TO DO
Could you reproduce the lines below from the one with "Sheave (694, 913)" through the one with "AC Electric (653, 734)"? Keep both ends and add nothing.

DATA FOR REVIEW
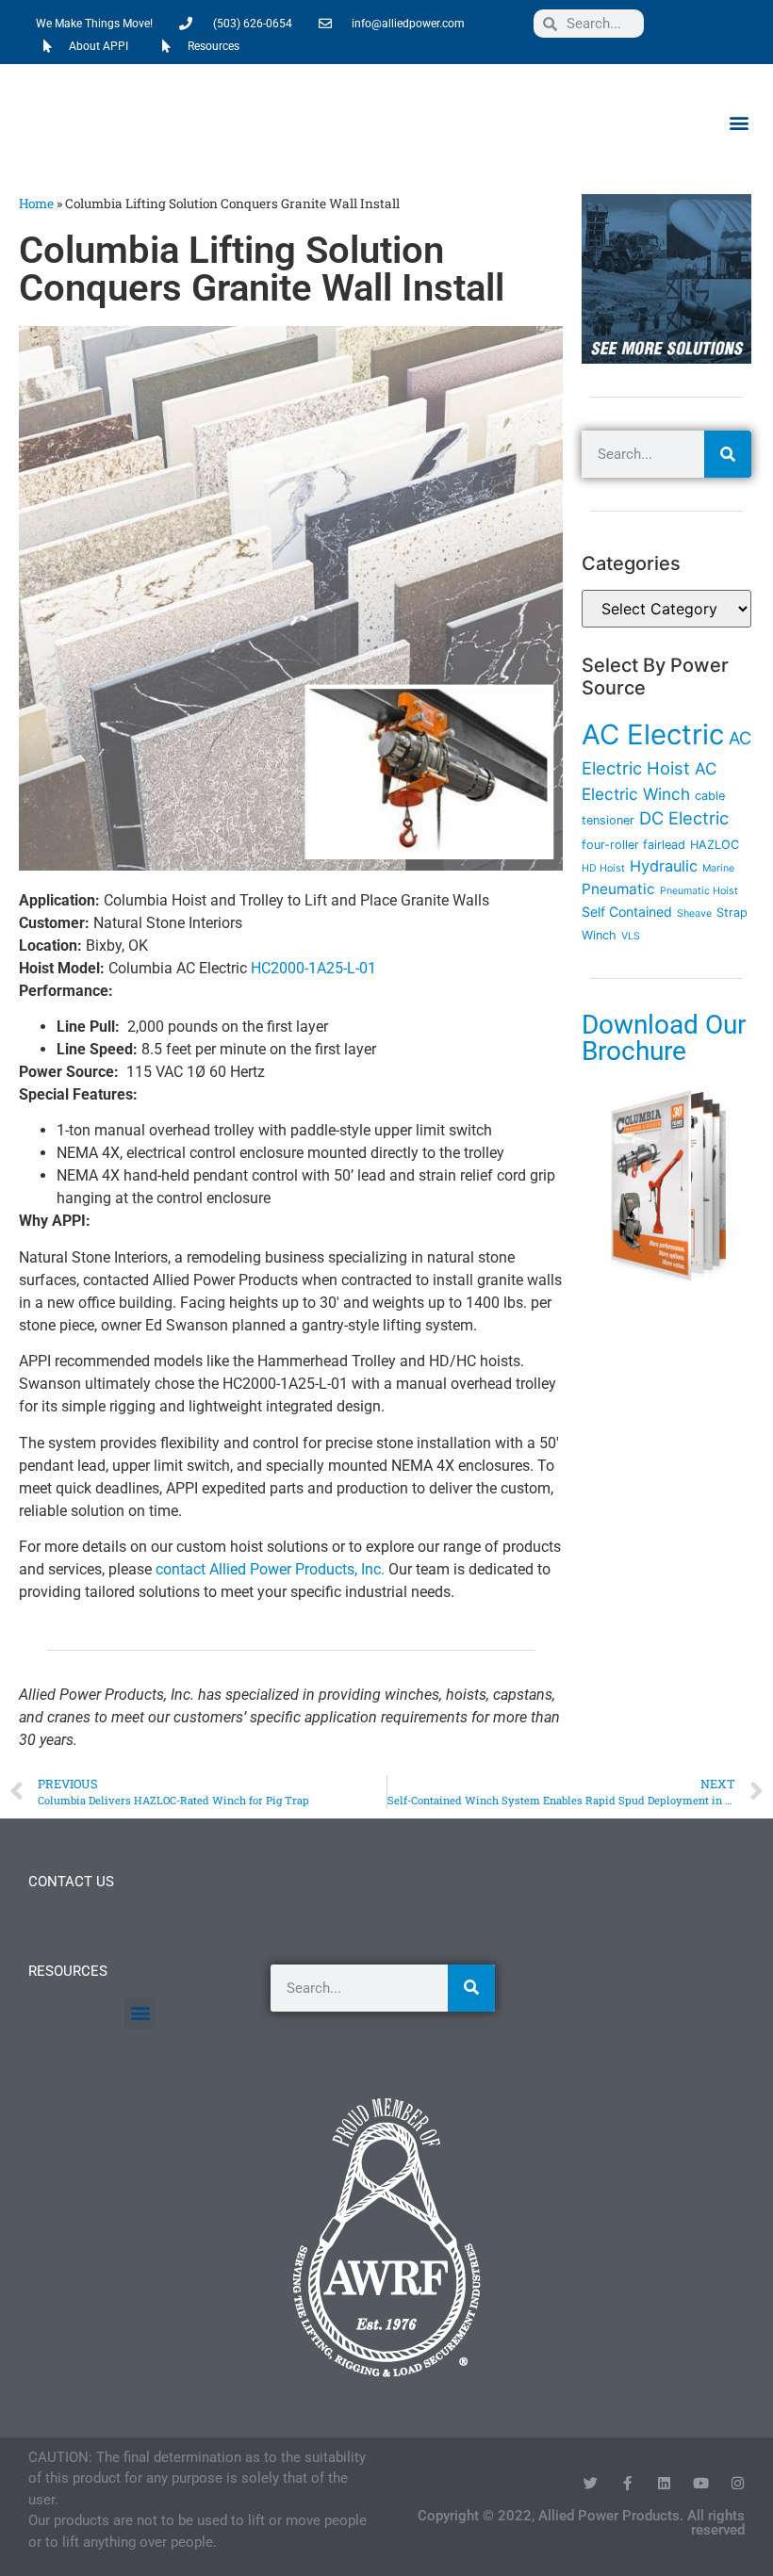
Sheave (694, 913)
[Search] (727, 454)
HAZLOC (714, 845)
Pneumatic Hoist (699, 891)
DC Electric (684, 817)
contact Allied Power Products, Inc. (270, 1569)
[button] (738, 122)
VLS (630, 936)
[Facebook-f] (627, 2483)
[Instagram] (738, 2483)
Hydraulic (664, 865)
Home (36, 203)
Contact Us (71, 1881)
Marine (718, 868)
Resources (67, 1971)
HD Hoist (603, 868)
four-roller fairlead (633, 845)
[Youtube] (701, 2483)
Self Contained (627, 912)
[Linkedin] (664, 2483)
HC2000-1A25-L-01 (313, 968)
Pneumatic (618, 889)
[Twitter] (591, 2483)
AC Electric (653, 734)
---
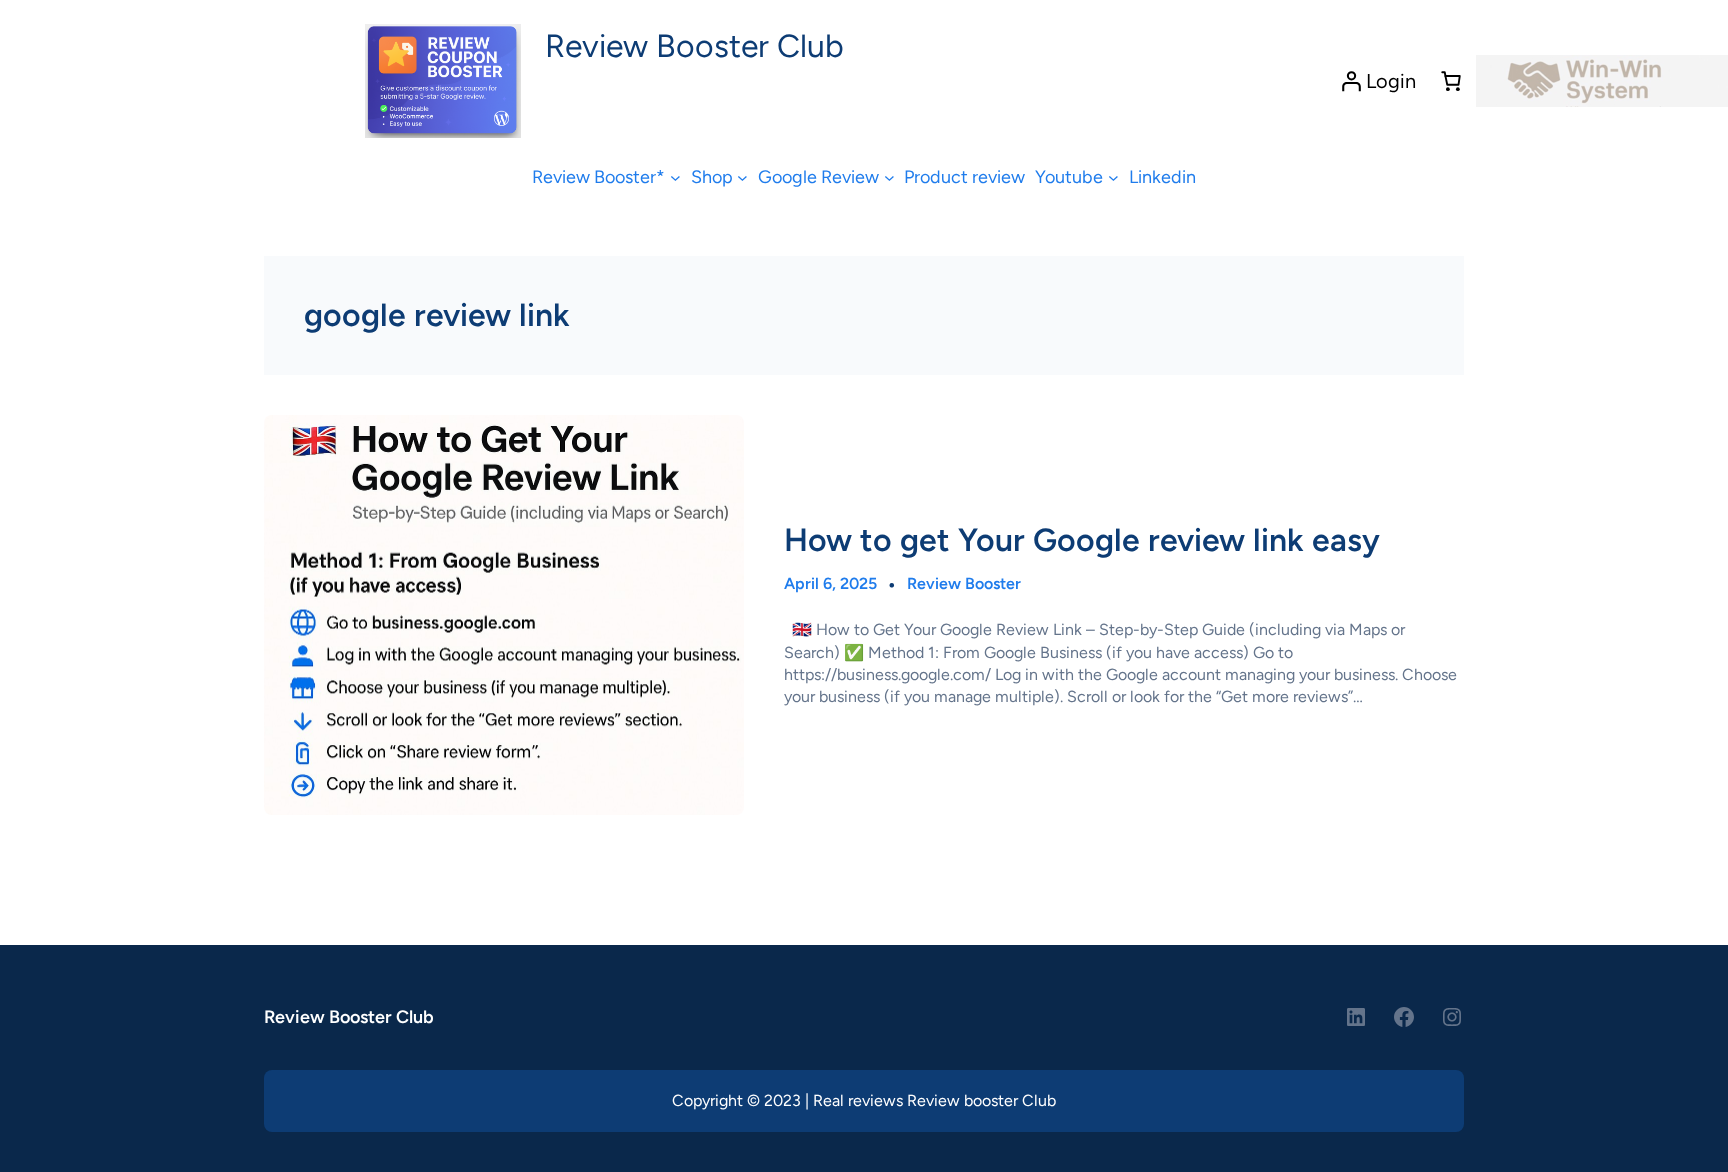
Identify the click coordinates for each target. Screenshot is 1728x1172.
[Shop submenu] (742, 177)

REPLY TO THE EXERCISE
Sheave (694, 913)
[Search] (727, 454)
HAZLOC (714, 845)
Pneumatic Hoist (699, 891)
DC Electric (684, 817)
contact Allied Power Products, Inc. (270, 1569)
[button] (738, 122)
VLS (630, 936)
[Facebook-f] (627, 2483)
[Instagram] (738, 2483)
Hydraulic (664, 865)
Home (36, 203)
Contact Us (71, 1881)
Marine (718, 868)
Resources (67, 1971)
HD Hoist (603, 868)
four-roller fairlead (633, 845)
[Youtube] (701, 2483)
Self Contained (627, 912)
[Linkedin] (664, 2483)
HC2000-1A25-L-01 (313, 968)
Pneumatic (618, 889)
[Twitter] (591, 2483)
AC Electric (653, 734)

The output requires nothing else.